Bien installés dans le paysage politique malien, les chefs religieux se sont faits plus discrets qu’en 2013 dans la campagne qui s’achève, même si les prétendants à la présidence ont fait en sorte de s’afficher à leurs côtés.

La longue salle de réception du candidat à l’élection présidentielle Cheikh Harouna Sankaré ressemble à l’intérieur d’une mosquée. Chacun se déchausse à l’entrée et attend une audience, assis au sol sur un tapis.

Le Mali, pays à majorité musulmane

C’est la première fois qu’un guide religieux se présente à la magistrature suprême. « Au départ, c’est la politique qui s’est invitée dans la religion. Lors des grandes fêtes, le chef de l’État ou les chefs des partis viennent dans les lieux religieux et y tiennent des discours politiques », explique le candidat, qui ne peut espérer un score élevé dimanche.

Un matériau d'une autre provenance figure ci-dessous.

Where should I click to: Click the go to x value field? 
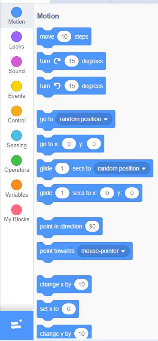[69, 144]
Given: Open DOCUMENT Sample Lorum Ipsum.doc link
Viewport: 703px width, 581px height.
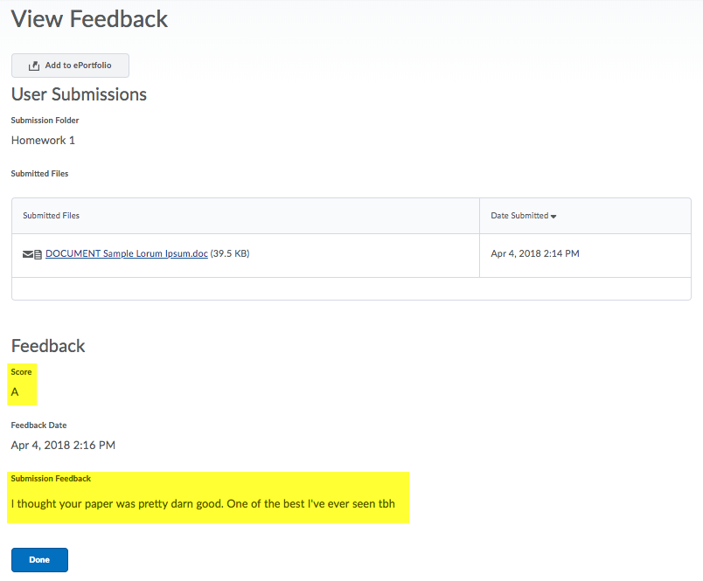Looking at the screenshot, I should click(127, 253).
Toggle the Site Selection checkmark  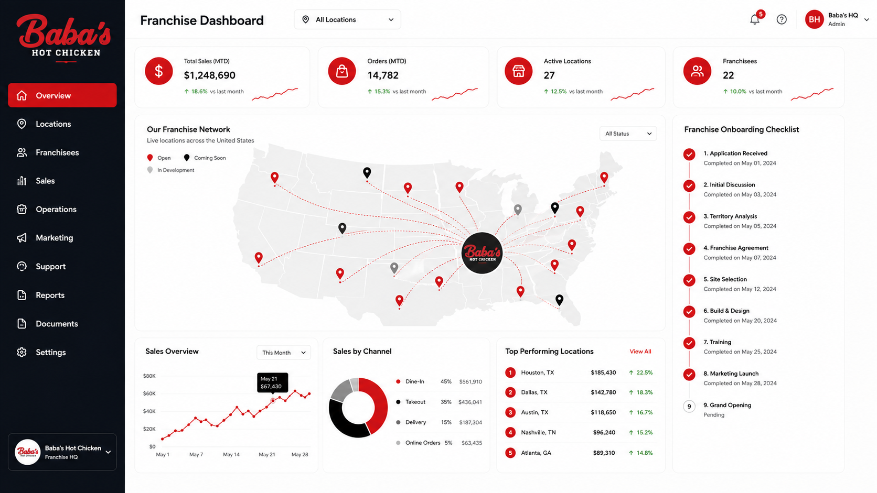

Au Mali, d’après le dernier recensement de 2009, 94,8 % de la population est musulmane. « Les religieux ont gagné en influence politique, comme tout groupe de pression qui utilise ses atouts dans la société et sa capacité de mobilisation populaire pour faire avancer son point de vue », lit-on dans un rapport de juillet 2017 de l’International Crisis Group.

Pour autant, à l’approche du premier tour de l’élection présidentielle, à Bamako, les mosquées ne se transforment pas en quartier général électoral comme en 2013. Les prêches appellent davantage à une élection apaisée.

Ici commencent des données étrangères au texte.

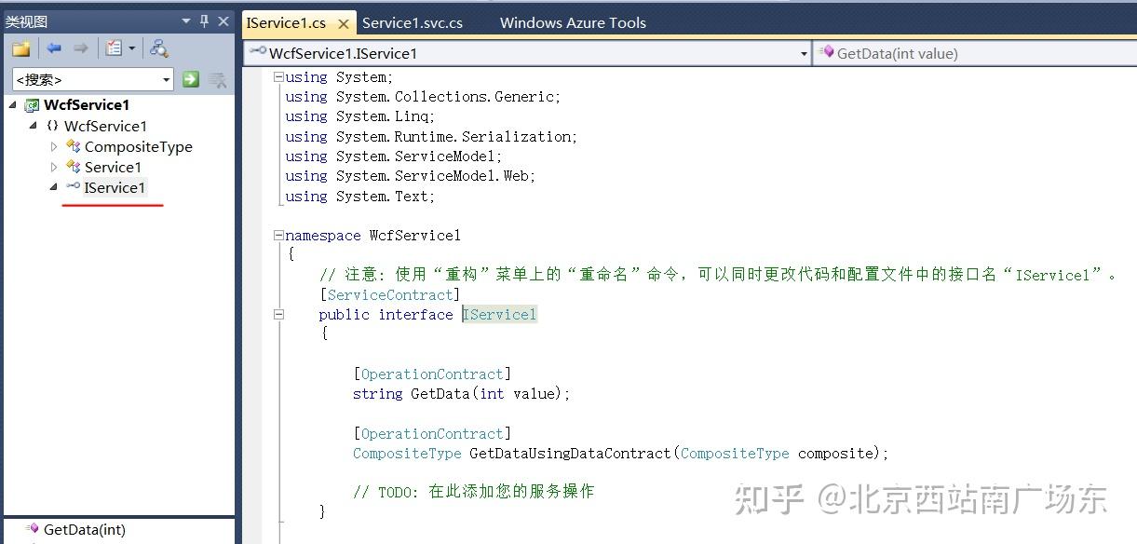Switch to the Service1.svc.cs tab
This screenshot has height=544, width=1137.
(x=412, y=23)
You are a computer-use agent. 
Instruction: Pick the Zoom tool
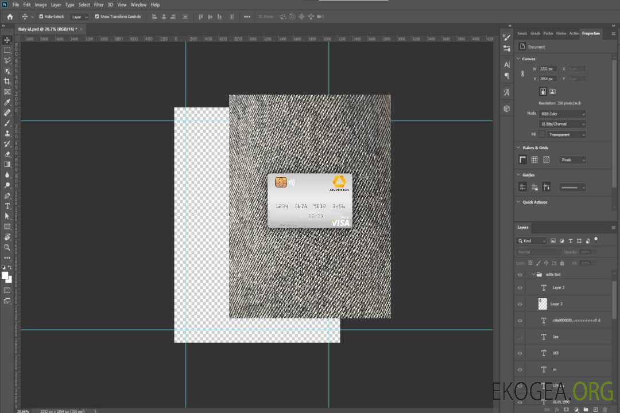pyautogui.click(x=7, y=247)
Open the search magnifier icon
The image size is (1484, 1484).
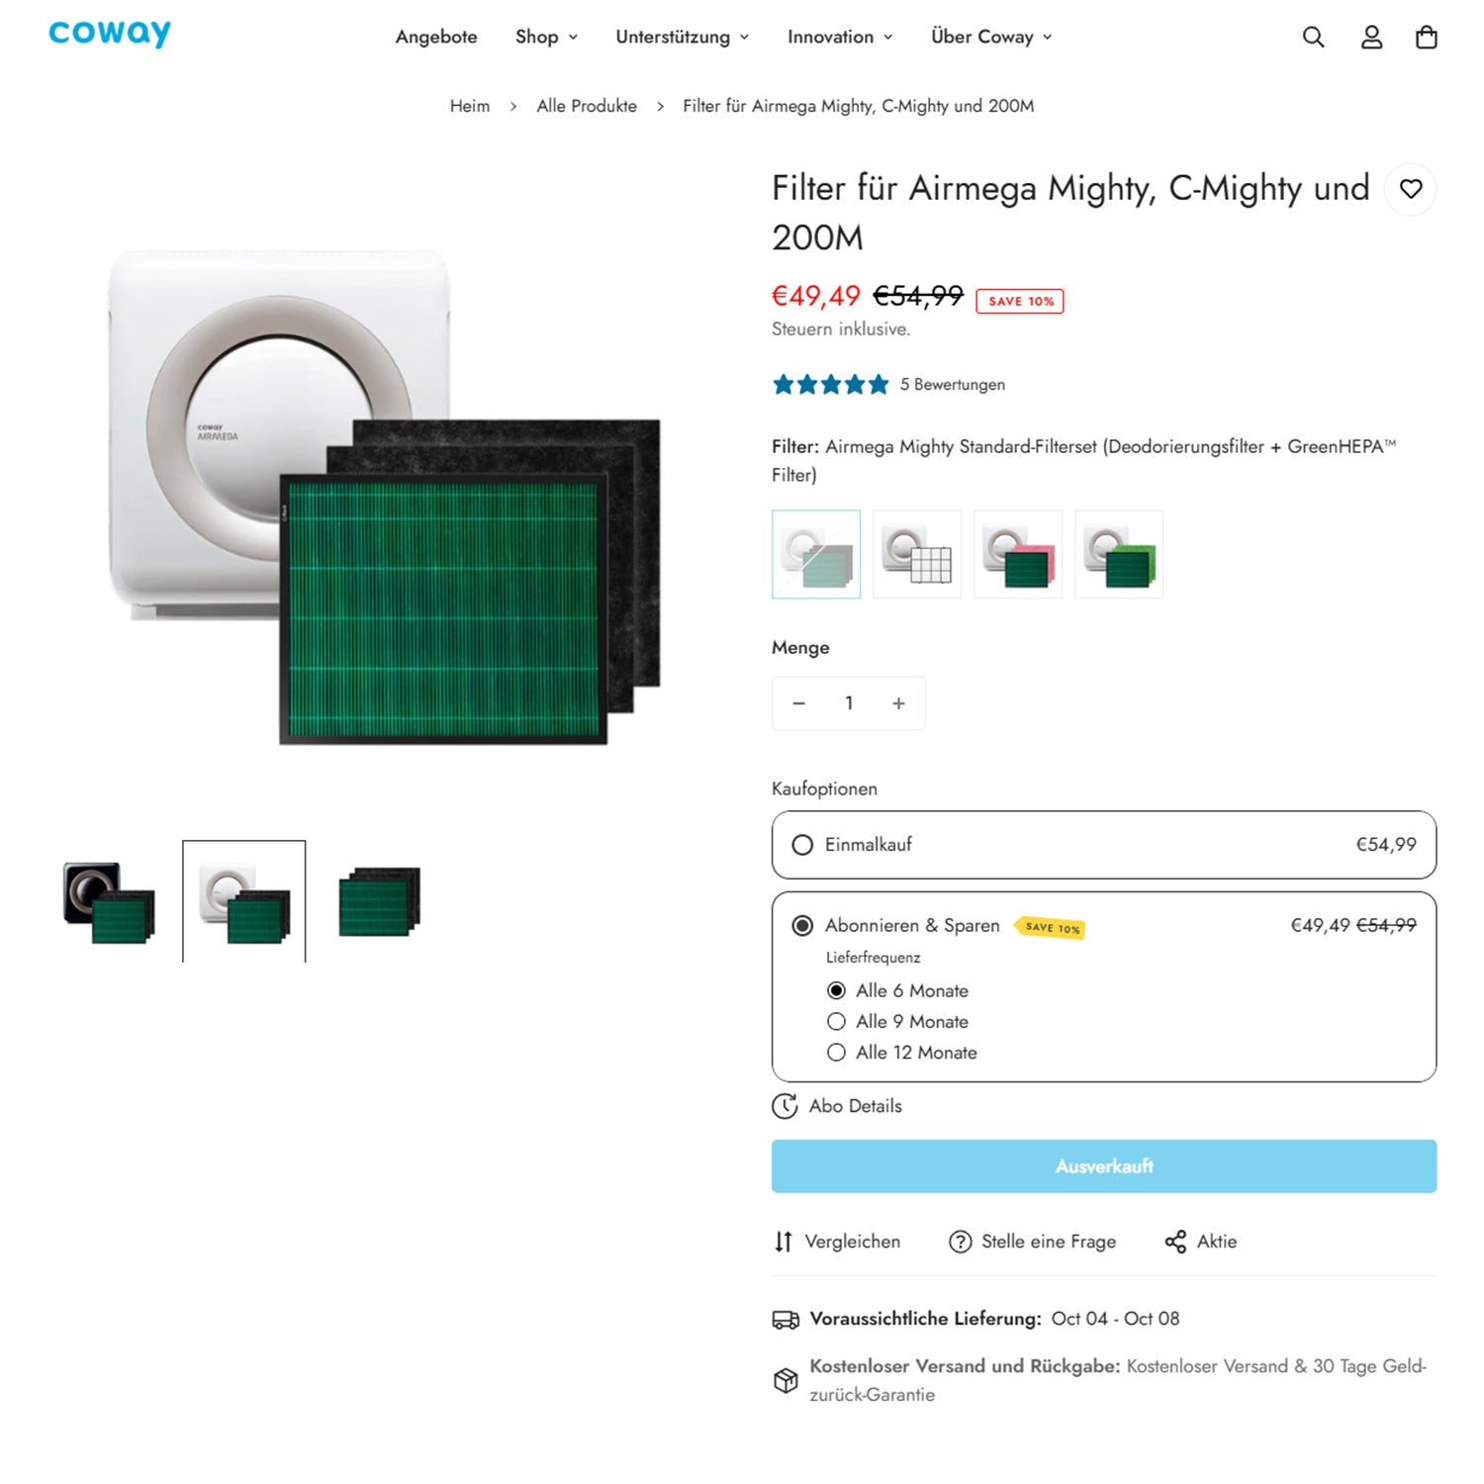[x=1313, y=38]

Des alliances nouvelles depuis la présidentielle de 2013

Aujourd’hui, trois prédicateurs sont connus du grand public. Mahmoud Dicko, président du Haut Conseil islamique du Mali, qui s’est illustré en 2009 en faisant reculer le gouvernement sur l’adoption du code de la famille. Haïdara, du Groupement des leaders spirituels du Mali, qui peut mobiliser des dizaines de milliers de personnes, et revendique plus de 1 million d’adeptes. Enfin, le chérif de Nioro du Sahel, dont la notoriété repose pour l’essentiel sur sa légitimité historique.

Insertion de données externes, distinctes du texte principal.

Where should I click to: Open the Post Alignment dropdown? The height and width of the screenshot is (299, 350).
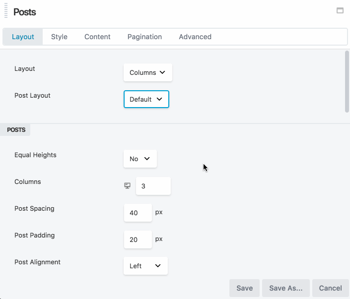coord(145,266)
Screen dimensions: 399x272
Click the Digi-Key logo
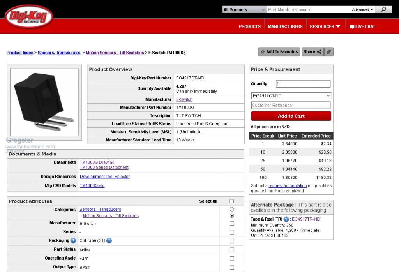tap(28, 17)
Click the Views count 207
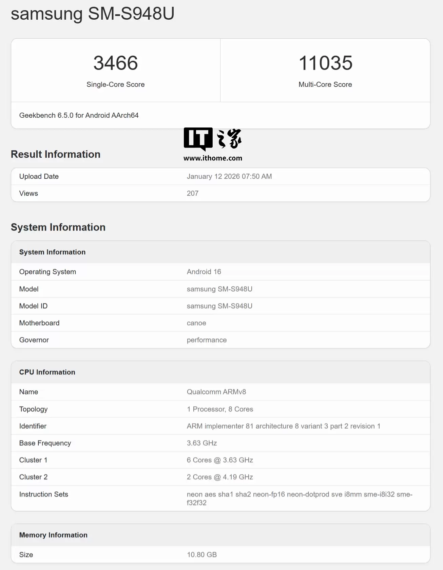 click(192, 193)
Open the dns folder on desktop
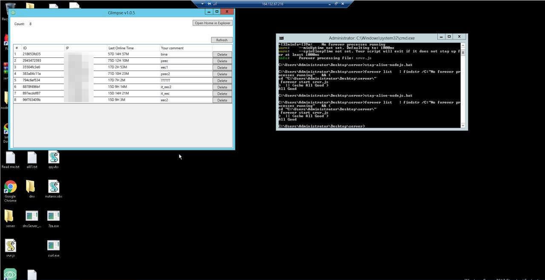 [31, 187]
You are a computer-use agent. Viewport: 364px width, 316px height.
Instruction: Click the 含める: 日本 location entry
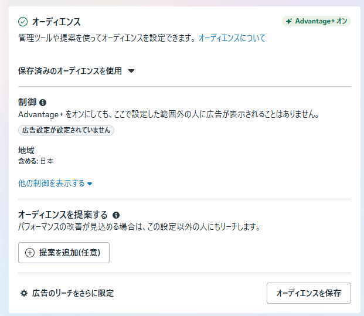[x=36, y=161]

Lors de la présidentielle de 2013, l’imam Dicko et le chérif de Nioro s’étaient regroupés pour soutenir Ibrahim Boubacar Keïta (IBK), l’actuel président. Haïdara, lui, n’avait donné officiellement aucune consigne de vote.

Cinq ans après, les lignes semblent avoir bougé. Le mouvement « Sabati 2012 », créé à quelques mois de la précédente élection pour regrouper les jeunes musulmans, est divisé. Une branche proche de Mahmoud Dicko, lui-même resté silencieux, soutient le président sortant. Une autre se range derrière le chérif de Nioro.

Cette autorité du Sud-Ouest malien a offert son soutien au riche homme d’affaires Aliou Diallo, un candidat surprise ne comptant pas parmi les favoris. Cette année, « Haïdara reste encore neutre », indique l’un de ses bras droits, même si « la quasi-totalité des candidats est passée chez lui ».

L’Église catholique exhorte chacun à respecter les règles du jeu électoral

Il demeure important pour les prétendants à la présidence de s’afficher aux côtés des autorités religieuses, même si leurs consignes de vote sont moins attendues. « Les chefs charismatiques ont perdu de leur superbe », assure Issa N’Diaye, professeur de philosophie à l’université de Bamako et président de l’association malienne Forum civique.

Pendant le mandat d’IBK, plusieurs scandales de corruption ont éclaboussé ces chefs. « Lors de la large contestation en 2017 contre le référendum de la Constitution, les jeunes de la société civile ont dénoncé les passe-droits octroyés, comme le non-paiement des droits de douane ou la libre circulation pour les biens des leaders religieux, poursuit l’enseignant, alors qu’ils sont tous des opérateurs économiques. Il y a eu une réelle confrontation entre les jeunes et les religieux. »

Et l’Église catholique ? Dans les quelques églises du pays, les prêtres n’ont pas pour coutume de donner des directives. Dans une lettre pastorale d’avril 2018, la Conférence des évêques du Mali exhorte chacun à respecter les règles du jeu électoral sans « tripatouillage des urnes ».

S’adressant aux partis politiques, les évêques demandent de ne pas « courir derrière les consignes de vote des religieux car, tôt ou tard, vous devrez en payer le prix, tant il est dans la nature du faiseur de roi de toujours obliger celui qu’il a aidé à venir au pouvoir ».